Il buon precario: colui che non chiede più niente – Ancora, il buon precario non deve avere idee, opinioni, perché nessuno – in barba all’articolo 21 della Costituzione – gli ha detto che può esprimerle. Ma il punto più amaro del libro è l’incipit dell’ultimo capitolo: “Quando il precario non ha più desideri ha raggiunto l’apice, il tantra della professionalità. Quando non chiede neppure più di essere assunto ma magari si fa dare un bel calcio nel culo è evidente che ha raggiunto la consapevolezza di sé”. Amaro, dicevamo, ma fedele specchio di una società che non richiede più talento, creatività, ingegno. Il bravo precario, questo è il succo, deve essere autistico, non deve pensare, non deve avere spirito critico, non deve avere coscienza dei propri diritti. Altrimenti diventa pericoloso e destabilizzante. Perché la società, come scrive la giornalista, ti chiede una cosa sola: “Non rompere i coglioni”.

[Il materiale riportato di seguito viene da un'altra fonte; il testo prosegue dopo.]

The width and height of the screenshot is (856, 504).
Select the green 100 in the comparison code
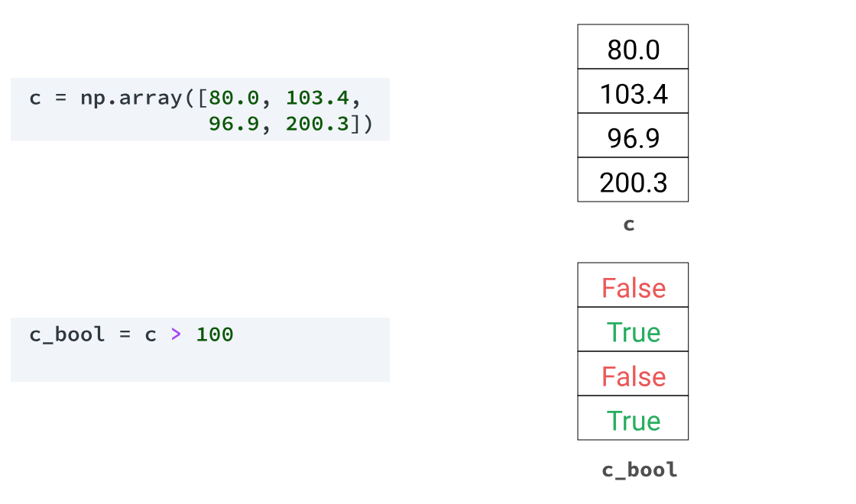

La soluzione è reagire – Ma a questa condizioni, secondo l’autrice, bisogna ribellarsi. Bisogna avere il coraggio di non rinunciare alla propria educazione, quella ricevuta in famiglia; bisogna avere il coraggio di non abdicare alla voglia di coltivare la propria cultura e i propri interessi; bisogna avere il coraggio di non rinnegare i sacrifici fatti con la speranza di vivere dignitosamente. Questa società ti chiede di fingere di desiderare di meno, ti vuole genuflesso, ti vuole “grato”. E questo, afferma con forza la scrittrice, non va bene.

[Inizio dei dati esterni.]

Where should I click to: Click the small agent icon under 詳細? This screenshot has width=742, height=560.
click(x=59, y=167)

Cosa rispondono politici e giornalisti – Il testo, che l’autrice ha inviato ai vari dicasteri, ha ottenuto, tra le altre, la risposta scritta dell’ormai ex presidente del Consiglio Romano Prodi, che in una lunga lettera l’ha invitata a portare avanti la propria battaglia. Ancora, è stato presentato a Ferrara da Mario Molinari, segretario dell’Ordine dei giornalisti della Lombardia e giornalista d’inchiesta (Striscia, Matrix, Iene), che ne ha riconosciuto i contenuti di “assoluta verità” e che ha affrontato il tema del precariato e delle sue conseguenze in un ambito importante come quello dell’informazione, “dove è cresciuto, vendendo ai giovani sogni di affermazione professionale e sociale”. La morale è nel colophon del pamphlet: “Bisogna dire basta a questa follia”.
L’immagine: la copertina del pamphlet di Camilla Ghedini.